[TEKS YANG DISEDIAKAN]:
Perspektif Kebijakan Blunder Apri

Oleh: Auliansyah
Direktur Regalia Istitute

Pasca polemik tentang kebijakan Apri Sujadi sebagai bupati Bintan yang melakukan seleksi ulang bagi tenaga PTT/Honorer sekaligus seleksi terbuka bagi pelamar umum di lingkungan pemerinta kabupaten Bintan, Bupati Bintan kembali membuka babak baru polemik terkait landasan kebijakan yang melukai banyak pihak khususnya para pegawai honorer yang umumnya sudah mengabdi di kabupaten Bintan diatas 3 tahun, yang kemudian terpaksa merumahkan diri hanya karena masalah administratif pada mekanisme yang diberlakukan Bupati Bintan tersebut. Baca Rivew Seleksi Ulang Tenaga Honorer Bintan.

[SOAL LATIHAN 1]:
Jawablah berdasarkan teks tentang kebijakan Bupati Bintan:
(a) Apa jabatan Auliansyah menurut teks itu?
(b) Sudah berapa lama umumnya para pegawai honorer mengabdi di Kabupaten Bintan?
(c) Karena masalah apa para pegawai honorer itu terpaksa merumahkan diri?
[SOAL LATIHAN 2]: Teruskan teks tentang kebijakan Bupati Bintan dengan menulis bagian berikutnya, dimulai sesudah kalimat terakhirnya.
Materi sesudah ini sama sekali tidak dipakai di sini.

[CUPLIKAN DATA]:
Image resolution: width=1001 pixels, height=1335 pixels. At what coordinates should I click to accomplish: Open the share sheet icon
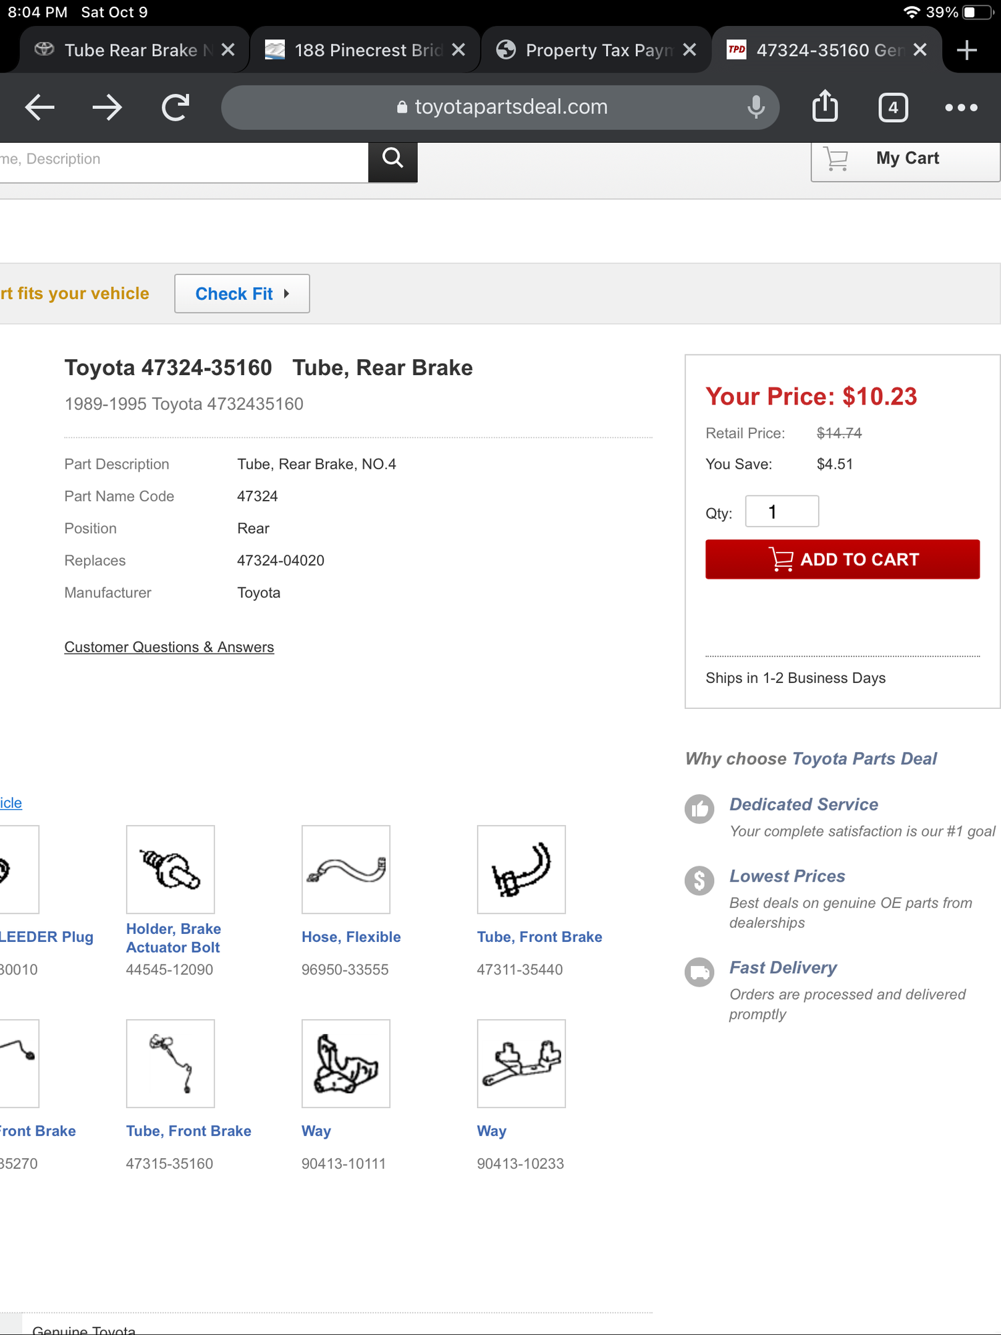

[HASIL 1]:
(a) Direktur Regalia Istitute.
(b) Di atas 3 tahun.
(c) Masalah administratif pada mekanisme yang diberlakukan Bupati Bintan.

[HASIL 2]:
Terlepas dari bahasa politik Bupati Bintan yang mengatakan bahwa kebijakan tersebut adalah upaya efisiensi anggaran yang defisit, pemberdayaan SDM di Bintan maupun penguatan struktur organisasi sampai dengan evaluasi kinerja honorer yang sudah ada, yang perlu digaris bawahi juga adalah bahwa Bupati Bintan mengatakan bahwa kebijakan tersebut dilandasi dengan 2 landasan hukum. Pertama adalah UU no 5 tahun 2014 Tentang Aparatur Sipil Negara atau ASN yang juga mengatur tentang PTT/Honorer yang dalam Undang-undang tersebut diistilahkan sebagai Pegawai Pemerintah dengan Perjanjian Kerja (PPPK). Kedua, Bupati Bintan meletakkan Peraturan Bupati Nomor 29 tahun 2016 tentang perubahan atas Perbup Nomor 1 tahun 2011 tentang pedoman tenaga honorer di lingkungan Pemkab Bintan sebagai landasan yang dianggapnya sebagai dasar pengumuman seleksi seleksi ulang bagi tenaga PTT/Honorer sekaligus seleksi terbuka bagi pelamar umum di lingkungan pemerintah kabupaten Bintan.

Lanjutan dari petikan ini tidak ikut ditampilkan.